▶ CONSIGNA:
Copia textualmente todos los registros que siguen, sin modificar ninguna línea.

◇ ◇ ◇ ◇ ◇

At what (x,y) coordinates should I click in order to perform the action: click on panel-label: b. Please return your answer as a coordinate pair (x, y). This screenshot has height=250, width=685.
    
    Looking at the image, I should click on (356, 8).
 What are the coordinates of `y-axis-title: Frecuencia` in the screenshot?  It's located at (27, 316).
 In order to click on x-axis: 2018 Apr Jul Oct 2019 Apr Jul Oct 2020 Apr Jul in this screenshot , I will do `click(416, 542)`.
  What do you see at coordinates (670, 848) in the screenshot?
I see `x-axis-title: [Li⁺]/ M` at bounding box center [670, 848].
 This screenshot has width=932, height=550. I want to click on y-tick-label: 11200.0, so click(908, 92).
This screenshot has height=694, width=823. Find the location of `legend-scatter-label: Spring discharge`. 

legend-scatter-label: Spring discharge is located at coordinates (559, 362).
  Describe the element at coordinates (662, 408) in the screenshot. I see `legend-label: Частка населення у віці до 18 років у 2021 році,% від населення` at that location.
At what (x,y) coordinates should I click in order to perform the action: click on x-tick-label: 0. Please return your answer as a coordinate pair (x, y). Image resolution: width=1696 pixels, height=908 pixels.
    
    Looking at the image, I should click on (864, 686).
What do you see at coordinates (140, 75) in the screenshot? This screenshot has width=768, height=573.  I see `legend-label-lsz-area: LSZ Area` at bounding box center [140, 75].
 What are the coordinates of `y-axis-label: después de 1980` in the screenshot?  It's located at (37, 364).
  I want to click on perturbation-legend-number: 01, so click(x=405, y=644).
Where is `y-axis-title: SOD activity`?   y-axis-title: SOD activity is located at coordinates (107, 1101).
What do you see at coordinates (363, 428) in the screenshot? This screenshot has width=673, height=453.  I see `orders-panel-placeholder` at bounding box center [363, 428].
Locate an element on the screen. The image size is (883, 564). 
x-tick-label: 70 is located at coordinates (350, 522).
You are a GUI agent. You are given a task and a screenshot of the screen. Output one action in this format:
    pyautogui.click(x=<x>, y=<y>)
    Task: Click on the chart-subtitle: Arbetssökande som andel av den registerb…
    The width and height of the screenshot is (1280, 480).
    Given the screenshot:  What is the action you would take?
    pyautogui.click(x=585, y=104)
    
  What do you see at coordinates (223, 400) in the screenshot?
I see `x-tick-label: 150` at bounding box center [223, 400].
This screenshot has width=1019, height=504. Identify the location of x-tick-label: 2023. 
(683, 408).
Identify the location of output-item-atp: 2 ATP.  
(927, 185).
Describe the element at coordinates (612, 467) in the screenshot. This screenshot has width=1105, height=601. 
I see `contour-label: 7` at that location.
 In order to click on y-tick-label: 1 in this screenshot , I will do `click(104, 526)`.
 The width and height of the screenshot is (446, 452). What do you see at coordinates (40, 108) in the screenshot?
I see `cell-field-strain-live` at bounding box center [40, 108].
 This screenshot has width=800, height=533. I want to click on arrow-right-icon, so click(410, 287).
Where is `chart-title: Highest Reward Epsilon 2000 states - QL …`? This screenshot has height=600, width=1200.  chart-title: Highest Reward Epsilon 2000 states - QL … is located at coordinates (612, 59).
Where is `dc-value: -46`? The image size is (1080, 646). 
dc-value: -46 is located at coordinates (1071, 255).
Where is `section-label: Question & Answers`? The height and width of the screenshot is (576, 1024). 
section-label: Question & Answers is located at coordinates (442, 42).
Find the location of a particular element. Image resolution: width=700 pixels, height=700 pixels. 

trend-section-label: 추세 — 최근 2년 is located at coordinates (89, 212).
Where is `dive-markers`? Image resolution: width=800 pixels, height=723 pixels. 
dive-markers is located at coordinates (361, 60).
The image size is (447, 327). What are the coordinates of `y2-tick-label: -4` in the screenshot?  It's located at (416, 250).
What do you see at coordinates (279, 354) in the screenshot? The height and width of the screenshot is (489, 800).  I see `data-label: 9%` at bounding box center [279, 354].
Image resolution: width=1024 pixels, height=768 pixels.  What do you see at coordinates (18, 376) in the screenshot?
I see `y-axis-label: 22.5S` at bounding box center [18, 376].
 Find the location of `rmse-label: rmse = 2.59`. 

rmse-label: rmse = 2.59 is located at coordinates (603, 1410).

◇ ◇ ◇ ◇ ◇

▶ RESULTADO DEL EJERCICIO:
At what (x,y) coordinates should I click in order to perform the action: click on panel-label: b. Please return your answer as a coordinate pair (x, y). This screenshot has height=250, width=685.
    
    Looking at the image, I should click on (356, 8).
 What are the coordinates of `y-axis-title: Frecuencia` in the screenshot?  It's located at (27, 316).
 In order to click on x-axis: 2018 Apr Jul Oct 2019 Apr Jul Oct 2020 Apr Jul in this screenshot , I will do `click(416, 542)`.
  What do you see at coordinates (670, 848) in the screenshot?
I see `x-axis-title: [Li⁺]/ M` at bounding box center [670, 848].
 This screenshot has width=932, height=550. I want to click on y-tick-label: 11200.0, so click(908, 92).
This screenshot has height=694, width=823. Find the location of `legend-scatter-label: Spring discharge`. 

legend-scatter-label: Spring discharge is located at coordinates (559, 362).
  Describe the element at coordinates (662, 408) in the screenshot. I see `legend-label: Частка населення у віці до 18 років у 2021 році,% від населення` at that location.
At what (x,y) coordinates should I click in order to perform the action: click on x-tick-label: 0. Please return your answer as a coordinate pair (x, y). Image resolution: width=1696 pixels, height=908 pixels.
    
    Looking at the image, I should click on (864, 686).
What do you see at coordinates (140, 75) in the screenshot? This screenshot has width=768, height=573.  I see `legend-label-lsz-area: LSZ Area` at bounding box center [140, 75].
 What are the coordinates of `y-axis-label: después de 1980` in the screenshot?  It's located at (37, 364).
  I want to click on perturbation-legend-number: 01, so click(x=405, y=644).
Where is `y-axis-title: SOD activity`?   y-axis-title: SOD activity is located at coordinates (107, 1101).
What do you see at coordinates (363, 428) in the screenshot? This screenshot has width=673, height=453.  I see `orders-panel-placeholder` at bounding box center [363, 428].
Locate an element on the screen. The image size is (883, 564). 
x-tick-label: 70 is located at coordinates (350, 522).
You are a GUI agent. You are given a task and a screenshot of the screen. Output one action in this format:
    pyautogui.click(x=<x>, y=<y>)
    Task: Click on the chart-subtitle: Arbetssökande som andel av den registerb…
    The width and height of the screenshot is (1280, 480).
    Given the screenshot:  What is the action you would take?
    pyautogui.click(x=585, y=104)
    
  What do you see at coordinates (223, 400) in the screenshot?
I see `x-tick-label: 150` at bounding box center [223, 400].
This screenshot has width=1019, height=504. Identify the location of x-tick-label: 2023. 
(683, 408).
Identify the location of output-item-atp: 2 ATP.  
(927, 185).
Describe the element at coordinates (612, 467) in the screenshot. This screenshot has width=1105, height=601. 
I see `contour-label: 7` at that location.
 In order to click on y-tick-label: 1 in this screenshot , I will do `click(104, 526)`.
 The width and height of the screenshot is (446, 452). What do you see at coordinates (40, 108) in the screenshot?
I see `cell-field-strain-live` at bounding box center [40, 108].
 This screenshot has width=800, height=533. I want to click on arrow-right-icon, so click(410, 287).
Where is `chart-title: Highest Reward Epsilon 2000 states - QL …`? This screenshot has height=600, width=1200.  chart-title: Highest Reward Epsilon 2000 states - QL … is located at coordinates (612, 59).
Where is `dc-value: -46`? The image size is (1080, 646). 
dc-value: -46 is located at coordinates (1071, 255).
Where is `section-label: Question & Answers`? The height and width of the screenshot is (576, 1024). 
section-label: Question & Answers is located at coordinates (442, 42).
Find the location of a particular element. Image resolution: width=700 pixels, height=700 pixels. 

trend-section-label: 추세 — 최근 2년 is located at coordinates (89, 212).
Where is `dive-markers`? Image resolution: width=800 pixels, height=723 pixels. 
dive-markers is located at coordinates (361, 60).
The image size is (447, 327). What are the coordinates of `y2-tick-label: -4` in the screenshot?  It's located at (416, 250).
What do you see at coordinates (279, 354) in the screenshot? The height and width of the screenshot is (489, 800).  I see `data-label: 9%` at bounding box center [279, 354].
Image resolution: width=1024 pixels, height=768 pixels.  What do you see at coordinates (18, 376) in the screenshot?
I see `y-axis-label: 22.5S` at bounding box center [18, 376].
 Find the location of `rmse-label: rmse = 2.59`. 

rmse-label: rmse = 2.59 is located at coordinates (603, 1410).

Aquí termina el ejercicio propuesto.